To complete this main goal, the study of post-translational regulation at the spatiotemporal level of the global proteome, focusing on its relationship with extracellular matrix remodeling in the three main cell types present in atherosclerotic plaques, and in a co-culture model, is proposed. Additionally, the project involves examining the impact of disease progression on cellular heterogeneity and population diversity at the single-cell level for the studied cell types in the co-culture model. This includes exploring their relationship with the extracellular matrix by integrating protein expression and post-translational modification information at this level.

To achieve the proposed objectives, an in vitro cell culture and co-culture model of the different cell populations will be designed, followed by subcellular fractionation techniques, cell isolation by FACS-sorting, mass spectrometry analysis and bioinformatics analysis.
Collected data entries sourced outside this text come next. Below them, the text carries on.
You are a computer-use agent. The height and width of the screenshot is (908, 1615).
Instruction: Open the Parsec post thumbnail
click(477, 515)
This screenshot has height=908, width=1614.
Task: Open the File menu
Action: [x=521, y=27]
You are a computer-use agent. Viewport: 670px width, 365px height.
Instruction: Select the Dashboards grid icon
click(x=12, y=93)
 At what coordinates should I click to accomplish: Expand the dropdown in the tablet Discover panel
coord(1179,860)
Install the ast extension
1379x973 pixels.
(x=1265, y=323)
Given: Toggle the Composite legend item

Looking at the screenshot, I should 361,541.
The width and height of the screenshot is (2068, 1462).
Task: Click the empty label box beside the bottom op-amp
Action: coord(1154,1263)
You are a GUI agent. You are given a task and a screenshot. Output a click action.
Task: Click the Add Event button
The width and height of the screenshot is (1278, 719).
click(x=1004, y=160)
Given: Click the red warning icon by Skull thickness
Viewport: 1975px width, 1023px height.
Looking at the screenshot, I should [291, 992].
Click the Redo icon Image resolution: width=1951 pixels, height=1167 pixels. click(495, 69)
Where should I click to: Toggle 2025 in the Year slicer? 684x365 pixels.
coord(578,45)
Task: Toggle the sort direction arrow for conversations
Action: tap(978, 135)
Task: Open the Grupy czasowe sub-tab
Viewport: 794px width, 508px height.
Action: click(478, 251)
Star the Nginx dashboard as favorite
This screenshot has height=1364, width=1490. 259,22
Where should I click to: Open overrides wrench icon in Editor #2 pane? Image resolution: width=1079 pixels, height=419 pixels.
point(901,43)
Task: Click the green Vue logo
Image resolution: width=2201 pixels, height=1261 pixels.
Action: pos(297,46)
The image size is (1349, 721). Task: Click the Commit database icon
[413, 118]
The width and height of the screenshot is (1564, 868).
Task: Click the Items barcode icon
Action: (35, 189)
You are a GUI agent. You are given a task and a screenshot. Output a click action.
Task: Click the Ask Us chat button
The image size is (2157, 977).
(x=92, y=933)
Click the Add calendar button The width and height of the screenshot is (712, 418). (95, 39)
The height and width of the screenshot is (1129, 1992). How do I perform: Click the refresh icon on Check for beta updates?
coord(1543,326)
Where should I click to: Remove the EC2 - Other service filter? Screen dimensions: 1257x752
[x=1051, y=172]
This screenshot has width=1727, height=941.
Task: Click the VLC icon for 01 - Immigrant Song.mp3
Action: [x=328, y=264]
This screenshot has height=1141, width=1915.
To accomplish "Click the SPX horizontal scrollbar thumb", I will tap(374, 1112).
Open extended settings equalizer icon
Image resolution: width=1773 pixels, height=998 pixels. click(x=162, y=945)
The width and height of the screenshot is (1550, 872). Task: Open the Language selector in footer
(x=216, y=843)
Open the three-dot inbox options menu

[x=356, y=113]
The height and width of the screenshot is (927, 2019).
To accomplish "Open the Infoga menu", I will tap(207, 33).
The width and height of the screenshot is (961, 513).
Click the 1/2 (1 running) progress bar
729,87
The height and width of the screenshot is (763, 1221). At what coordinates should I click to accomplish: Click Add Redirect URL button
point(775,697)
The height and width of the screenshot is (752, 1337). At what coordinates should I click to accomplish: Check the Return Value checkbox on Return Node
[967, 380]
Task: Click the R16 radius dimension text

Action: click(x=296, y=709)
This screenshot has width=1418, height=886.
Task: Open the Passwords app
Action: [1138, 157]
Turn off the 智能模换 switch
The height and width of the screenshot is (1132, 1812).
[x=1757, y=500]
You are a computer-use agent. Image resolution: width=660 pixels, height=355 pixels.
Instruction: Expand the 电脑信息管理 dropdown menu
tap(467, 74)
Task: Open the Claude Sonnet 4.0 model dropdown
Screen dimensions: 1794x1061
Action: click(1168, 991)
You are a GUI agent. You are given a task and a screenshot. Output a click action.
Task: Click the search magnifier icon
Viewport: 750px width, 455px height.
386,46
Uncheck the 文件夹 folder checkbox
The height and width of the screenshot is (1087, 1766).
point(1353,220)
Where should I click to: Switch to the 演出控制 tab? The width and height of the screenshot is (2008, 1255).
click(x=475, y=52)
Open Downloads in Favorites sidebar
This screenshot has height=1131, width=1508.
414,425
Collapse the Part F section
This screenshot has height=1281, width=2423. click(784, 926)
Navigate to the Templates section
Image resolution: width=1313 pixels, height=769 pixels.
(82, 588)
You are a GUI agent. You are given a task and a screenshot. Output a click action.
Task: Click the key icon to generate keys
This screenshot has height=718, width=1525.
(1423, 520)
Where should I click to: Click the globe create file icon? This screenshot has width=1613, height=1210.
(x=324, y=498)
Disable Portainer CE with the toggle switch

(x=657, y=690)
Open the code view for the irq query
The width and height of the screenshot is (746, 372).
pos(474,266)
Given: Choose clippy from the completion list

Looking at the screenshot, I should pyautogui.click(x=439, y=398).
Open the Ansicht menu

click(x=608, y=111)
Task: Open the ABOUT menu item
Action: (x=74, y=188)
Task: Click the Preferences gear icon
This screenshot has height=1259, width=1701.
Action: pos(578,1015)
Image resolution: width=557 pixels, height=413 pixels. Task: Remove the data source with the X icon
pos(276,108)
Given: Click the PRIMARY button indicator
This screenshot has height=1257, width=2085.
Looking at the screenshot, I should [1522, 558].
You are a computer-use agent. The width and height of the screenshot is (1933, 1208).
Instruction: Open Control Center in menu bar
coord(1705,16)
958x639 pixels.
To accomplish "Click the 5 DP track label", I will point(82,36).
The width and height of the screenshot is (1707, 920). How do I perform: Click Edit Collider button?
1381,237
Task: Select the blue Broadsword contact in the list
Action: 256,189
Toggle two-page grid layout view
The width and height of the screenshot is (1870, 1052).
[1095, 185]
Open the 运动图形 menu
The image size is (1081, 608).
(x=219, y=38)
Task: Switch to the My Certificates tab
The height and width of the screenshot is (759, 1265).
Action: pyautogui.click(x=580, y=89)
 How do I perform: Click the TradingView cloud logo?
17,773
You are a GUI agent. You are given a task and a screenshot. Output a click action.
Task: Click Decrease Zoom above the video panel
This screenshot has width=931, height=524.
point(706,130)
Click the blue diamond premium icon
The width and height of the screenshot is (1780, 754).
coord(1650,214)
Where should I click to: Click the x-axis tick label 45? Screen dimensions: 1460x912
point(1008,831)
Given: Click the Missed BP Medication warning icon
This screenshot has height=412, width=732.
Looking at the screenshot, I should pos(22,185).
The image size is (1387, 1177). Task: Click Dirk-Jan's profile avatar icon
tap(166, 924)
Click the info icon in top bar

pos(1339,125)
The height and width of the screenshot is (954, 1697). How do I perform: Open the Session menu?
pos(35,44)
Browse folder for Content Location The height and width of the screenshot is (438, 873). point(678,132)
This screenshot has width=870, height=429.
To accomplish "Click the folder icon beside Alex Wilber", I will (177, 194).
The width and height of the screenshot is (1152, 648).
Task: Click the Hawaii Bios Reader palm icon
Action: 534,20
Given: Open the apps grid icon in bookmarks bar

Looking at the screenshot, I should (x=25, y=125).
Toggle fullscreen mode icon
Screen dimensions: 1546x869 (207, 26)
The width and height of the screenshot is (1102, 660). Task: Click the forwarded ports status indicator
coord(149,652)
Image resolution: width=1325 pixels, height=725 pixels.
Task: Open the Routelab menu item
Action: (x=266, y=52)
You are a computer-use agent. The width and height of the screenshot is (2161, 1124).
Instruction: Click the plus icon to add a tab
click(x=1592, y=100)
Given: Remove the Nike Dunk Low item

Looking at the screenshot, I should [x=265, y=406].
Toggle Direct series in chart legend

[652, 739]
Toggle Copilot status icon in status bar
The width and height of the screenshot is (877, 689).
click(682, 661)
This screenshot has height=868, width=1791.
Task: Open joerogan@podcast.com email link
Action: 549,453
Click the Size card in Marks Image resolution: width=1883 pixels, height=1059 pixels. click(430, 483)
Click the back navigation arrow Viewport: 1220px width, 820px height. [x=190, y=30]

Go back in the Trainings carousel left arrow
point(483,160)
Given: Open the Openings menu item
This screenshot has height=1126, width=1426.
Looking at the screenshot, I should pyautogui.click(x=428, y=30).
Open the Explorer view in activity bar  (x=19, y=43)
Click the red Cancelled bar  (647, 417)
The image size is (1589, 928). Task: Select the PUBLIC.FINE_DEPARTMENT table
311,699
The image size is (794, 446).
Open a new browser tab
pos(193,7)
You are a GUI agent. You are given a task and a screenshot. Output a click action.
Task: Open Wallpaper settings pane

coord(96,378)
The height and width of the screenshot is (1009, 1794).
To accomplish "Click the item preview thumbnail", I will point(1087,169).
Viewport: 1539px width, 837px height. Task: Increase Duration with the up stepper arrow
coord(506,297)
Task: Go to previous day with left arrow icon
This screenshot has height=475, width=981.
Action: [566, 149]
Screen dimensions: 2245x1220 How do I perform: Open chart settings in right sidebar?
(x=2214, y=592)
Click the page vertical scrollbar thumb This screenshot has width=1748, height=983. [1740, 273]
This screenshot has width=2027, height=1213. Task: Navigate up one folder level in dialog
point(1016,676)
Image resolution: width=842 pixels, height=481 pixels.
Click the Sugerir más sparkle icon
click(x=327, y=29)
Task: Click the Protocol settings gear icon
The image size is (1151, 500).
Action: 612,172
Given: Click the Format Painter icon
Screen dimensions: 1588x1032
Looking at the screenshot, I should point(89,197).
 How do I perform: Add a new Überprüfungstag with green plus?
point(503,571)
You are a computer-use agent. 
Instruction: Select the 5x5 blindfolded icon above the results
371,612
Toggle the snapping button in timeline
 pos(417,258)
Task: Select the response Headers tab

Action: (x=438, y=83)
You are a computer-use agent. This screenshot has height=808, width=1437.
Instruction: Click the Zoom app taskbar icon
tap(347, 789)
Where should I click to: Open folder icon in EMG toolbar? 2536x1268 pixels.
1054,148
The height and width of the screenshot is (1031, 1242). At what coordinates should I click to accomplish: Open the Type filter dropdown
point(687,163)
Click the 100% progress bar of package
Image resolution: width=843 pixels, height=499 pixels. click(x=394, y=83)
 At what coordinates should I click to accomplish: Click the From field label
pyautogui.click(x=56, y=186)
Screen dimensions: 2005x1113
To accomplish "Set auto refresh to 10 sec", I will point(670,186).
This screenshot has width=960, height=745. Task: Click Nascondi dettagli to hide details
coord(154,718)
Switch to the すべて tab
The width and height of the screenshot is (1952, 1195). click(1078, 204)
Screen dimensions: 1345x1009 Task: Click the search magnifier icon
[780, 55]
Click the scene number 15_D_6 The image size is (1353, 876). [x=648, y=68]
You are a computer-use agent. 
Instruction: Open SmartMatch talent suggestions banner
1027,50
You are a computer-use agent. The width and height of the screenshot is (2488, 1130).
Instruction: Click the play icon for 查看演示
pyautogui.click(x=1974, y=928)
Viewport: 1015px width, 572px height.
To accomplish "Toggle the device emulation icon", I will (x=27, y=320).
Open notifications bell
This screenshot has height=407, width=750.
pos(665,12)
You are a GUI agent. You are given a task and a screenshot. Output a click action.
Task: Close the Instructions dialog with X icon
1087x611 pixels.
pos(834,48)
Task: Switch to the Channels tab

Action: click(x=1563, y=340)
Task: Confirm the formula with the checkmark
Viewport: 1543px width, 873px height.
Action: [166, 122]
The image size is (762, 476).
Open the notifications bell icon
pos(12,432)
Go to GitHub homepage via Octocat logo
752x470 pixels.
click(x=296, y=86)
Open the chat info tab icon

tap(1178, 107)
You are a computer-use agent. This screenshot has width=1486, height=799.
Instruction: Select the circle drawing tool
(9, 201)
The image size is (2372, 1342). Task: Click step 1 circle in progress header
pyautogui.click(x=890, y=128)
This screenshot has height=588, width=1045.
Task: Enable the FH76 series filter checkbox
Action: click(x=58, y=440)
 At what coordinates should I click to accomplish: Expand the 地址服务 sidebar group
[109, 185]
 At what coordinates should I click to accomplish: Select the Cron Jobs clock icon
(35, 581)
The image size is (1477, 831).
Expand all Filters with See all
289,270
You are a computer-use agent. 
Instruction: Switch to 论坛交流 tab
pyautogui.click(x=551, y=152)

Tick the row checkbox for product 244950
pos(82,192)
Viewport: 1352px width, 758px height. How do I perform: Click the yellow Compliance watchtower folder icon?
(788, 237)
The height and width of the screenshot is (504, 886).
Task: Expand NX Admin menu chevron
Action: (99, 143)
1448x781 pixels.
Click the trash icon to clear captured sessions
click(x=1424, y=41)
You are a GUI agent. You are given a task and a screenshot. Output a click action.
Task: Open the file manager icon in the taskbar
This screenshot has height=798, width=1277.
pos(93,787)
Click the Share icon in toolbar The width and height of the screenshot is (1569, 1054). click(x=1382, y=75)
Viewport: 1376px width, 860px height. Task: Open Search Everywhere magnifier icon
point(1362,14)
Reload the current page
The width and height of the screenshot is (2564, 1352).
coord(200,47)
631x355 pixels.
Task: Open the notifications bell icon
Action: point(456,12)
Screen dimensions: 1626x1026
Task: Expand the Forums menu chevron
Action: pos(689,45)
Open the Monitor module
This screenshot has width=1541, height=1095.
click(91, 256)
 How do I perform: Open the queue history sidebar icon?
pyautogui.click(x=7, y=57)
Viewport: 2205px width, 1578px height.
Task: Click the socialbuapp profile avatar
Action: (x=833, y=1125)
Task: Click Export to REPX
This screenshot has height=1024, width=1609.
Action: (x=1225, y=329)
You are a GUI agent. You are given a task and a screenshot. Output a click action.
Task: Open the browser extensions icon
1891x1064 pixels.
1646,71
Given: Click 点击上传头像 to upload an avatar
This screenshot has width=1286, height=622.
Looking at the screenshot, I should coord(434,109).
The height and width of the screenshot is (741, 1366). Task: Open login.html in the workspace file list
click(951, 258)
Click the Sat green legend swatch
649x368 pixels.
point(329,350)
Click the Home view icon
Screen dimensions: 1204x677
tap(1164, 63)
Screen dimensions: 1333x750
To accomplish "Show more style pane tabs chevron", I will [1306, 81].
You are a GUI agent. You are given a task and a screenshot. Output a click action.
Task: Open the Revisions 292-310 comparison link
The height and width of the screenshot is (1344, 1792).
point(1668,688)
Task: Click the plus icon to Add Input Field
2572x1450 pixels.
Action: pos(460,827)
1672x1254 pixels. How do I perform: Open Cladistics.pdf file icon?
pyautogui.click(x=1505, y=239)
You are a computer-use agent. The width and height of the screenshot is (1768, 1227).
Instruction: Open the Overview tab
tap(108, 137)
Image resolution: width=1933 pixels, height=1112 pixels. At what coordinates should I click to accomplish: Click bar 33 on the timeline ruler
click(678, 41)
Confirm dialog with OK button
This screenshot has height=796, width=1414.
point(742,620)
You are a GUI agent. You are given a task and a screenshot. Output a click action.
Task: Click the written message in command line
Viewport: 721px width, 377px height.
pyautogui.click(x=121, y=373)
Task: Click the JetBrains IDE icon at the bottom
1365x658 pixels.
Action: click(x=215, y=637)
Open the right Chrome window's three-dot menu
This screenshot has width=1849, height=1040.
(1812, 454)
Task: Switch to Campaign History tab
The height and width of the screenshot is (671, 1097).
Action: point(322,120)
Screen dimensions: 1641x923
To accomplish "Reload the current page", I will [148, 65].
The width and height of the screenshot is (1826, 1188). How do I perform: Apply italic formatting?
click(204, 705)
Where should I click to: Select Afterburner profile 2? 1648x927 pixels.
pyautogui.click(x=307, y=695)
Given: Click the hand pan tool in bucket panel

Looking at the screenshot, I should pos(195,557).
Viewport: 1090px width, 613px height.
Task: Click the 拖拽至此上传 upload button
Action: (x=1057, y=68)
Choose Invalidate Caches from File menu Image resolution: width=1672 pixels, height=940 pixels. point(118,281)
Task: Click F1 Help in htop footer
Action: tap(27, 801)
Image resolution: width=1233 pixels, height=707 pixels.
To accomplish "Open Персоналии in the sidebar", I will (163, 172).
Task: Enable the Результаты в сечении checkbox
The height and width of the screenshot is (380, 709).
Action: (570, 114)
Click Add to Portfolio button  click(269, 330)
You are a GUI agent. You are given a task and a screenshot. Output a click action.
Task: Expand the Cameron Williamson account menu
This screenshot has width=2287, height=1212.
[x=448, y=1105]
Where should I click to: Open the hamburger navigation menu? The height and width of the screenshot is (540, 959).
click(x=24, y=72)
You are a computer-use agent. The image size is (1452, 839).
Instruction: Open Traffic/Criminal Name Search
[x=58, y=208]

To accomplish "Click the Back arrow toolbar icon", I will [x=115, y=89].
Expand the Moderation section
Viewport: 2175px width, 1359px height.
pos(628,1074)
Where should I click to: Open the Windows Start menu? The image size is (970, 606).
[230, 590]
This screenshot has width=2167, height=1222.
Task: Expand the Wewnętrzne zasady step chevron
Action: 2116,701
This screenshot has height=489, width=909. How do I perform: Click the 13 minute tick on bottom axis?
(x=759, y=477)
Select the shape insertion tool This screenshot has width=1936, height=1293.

Upon completion of this project, it is expected to obtain differential proteomic profiles, PTMs, and subcellular localization for each cell type studied in response to extracellular matrix remodeling in atherosclerosis, both in culture in separate media and in co-culture. Additionally, population heterogeneity analysis will enable the generation of a proteomic map of the resulting cellular subpopulations. Finally, the information generated throughout the project will be used to create PTM libraries, which will serve as the basis for mapping proteins and peptidoforms across different cellular subpopulations and correlating them with extracellular matrix types and the progression of atherosclerosis.